====== Provided data

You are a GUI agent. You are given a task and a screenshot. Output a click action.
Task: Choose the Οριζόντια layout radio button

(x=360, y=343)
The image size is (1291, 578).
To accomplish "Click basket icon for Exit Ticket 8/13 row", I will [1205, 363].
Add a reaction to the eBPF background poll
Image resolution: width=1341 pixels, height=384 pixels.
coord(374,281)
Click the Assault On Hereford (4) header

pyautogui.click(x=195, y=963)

============

#### Work item
Transcribe the full listing exactly, keeping every word as it is.

#### Reply
You are a GUI agent. You are given a task and a screenshot. Output a click action.
Task: Choose the Οριζόντια layout radio button

(x=360, y=343)
The image size is (1291, 578).
To accomplish "Click basket icon for Exit Ticket 8/13 row", I will [1205, 363].
Add a reaction to the eBPF background poll
Image resolution: width=1341 pixels, height=384 pixels.
coord(374,281)
Click the Assault On Hereford (4) header

pyautogui.click(x=195, y=963)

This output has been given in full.